The tika_check function now uses the more advance SHA512 checksum instead of the MD5. To implement this, the ‘digest’ package is now a dependency.
rtika 0.1.8 (2018-04-25) 2018-05-02
The install_tika() function now gets the Tika 1.18 release that came out 2018-04-24, instead of the 1.18 development version.
rtika 0.1.7 (2018-03-08) Unreleased
The new install_tika() function allows this package to be distributed on CRAN. The Tika App jar was too large to go on CRAN directly. The .jar is installed in the directory determined by the rappdirs::user_data_dir() function.
The .onLoad() function now gives various installation advice when starting up.
DEPRECATED AND DEFUNCT
Removed the .jar in favor of the install_tika() function.
rtika 0.1.6 (2018-03-01) Unreleased
tika(), tika_xml(), tika_json(), tika_text(), and tika_html() have a new downloader, which preserve the server’s content-type encoding as a file extension when possible. This should help Tika identify and parse downloaded files more reliably. It depends on the ‘curl’ package.
Added tika_fetch(), which is a stand alone function to download files and append a file extension matching the content type declared by the server. Additional features for this function include specifying the number of download retries. The output of tika_fetch() can be piped directly into other tika functions.
New introductory vignette covers how to use the functions and surveys several applications.
tika(), tika_xml(), tika_json(), tika_text(), and tika_html() can now be set to return=FALSE, which does not return any R character vector but invisibly returns NULL. This would be most useful in massive file conversion jobs with hundreds of thousands of files.
Used pkgdown to create a website for github pages.
New tika_json_text() function gets metadata in .json with plain text content.
DEPRECATED AND DEFUNCT
Previous vignette has been removed in favor of new one.
The tikajar package is not required in this version. Moved the .jar file back into this package to ease installation until I hear from CRAN.
rtika 0.1.5 (2018-02-15) Unreleased
Added dependency on ‘sys’ package because the ‘system2’ function was causing intermittent errors by ending tika in mid process.
Added startup check of the java version, using .onLoad() call to ‘java -version’

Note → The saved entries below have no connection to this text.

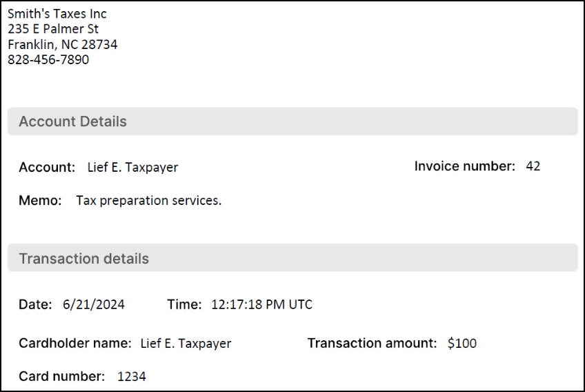This screenshot has height=392, width=585.
Task: Click the Cardholder name value Lief E. Taxpayer
Action: click(186, 344)
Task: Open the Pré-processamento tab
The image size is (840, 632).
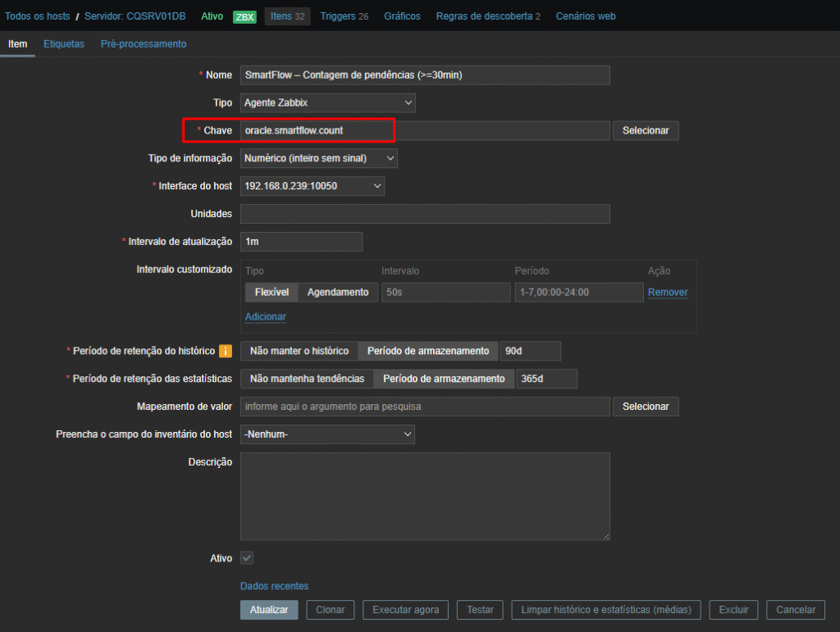Action: 144,44
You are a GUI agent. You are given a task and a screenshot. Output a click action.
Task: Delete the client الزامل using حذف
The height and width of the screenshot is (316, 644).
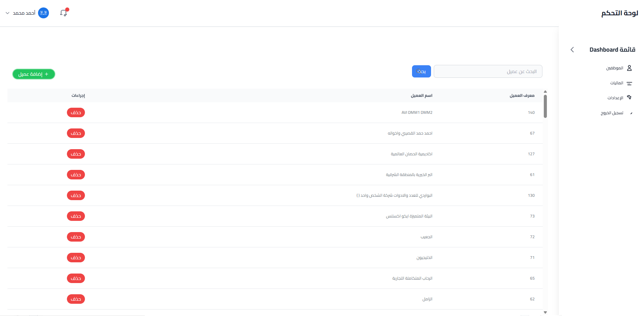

Removed redundant conversion to UTF-8, because the Tika batch routine is already outputting UTF-8.
Increased the speed of building packages (fewer downloads needed for testing, and the examples do not run).
Added Code of Conduct to CONDUCT.md file
Set default ‘cleanup’ attribute to TRUE.
rtika 0.1.4 (2018-02-15) Unreleased
Because it is too big for CRAN, removed the Tika .jar file.
Added the Tika .jar to a new tikajar package on github.
Put the ropensci review badge on the tikajar package also, since its an essential component of this package.
Updated DESCRIPTION, documentation and .travis.yml to reflect the new installation routine.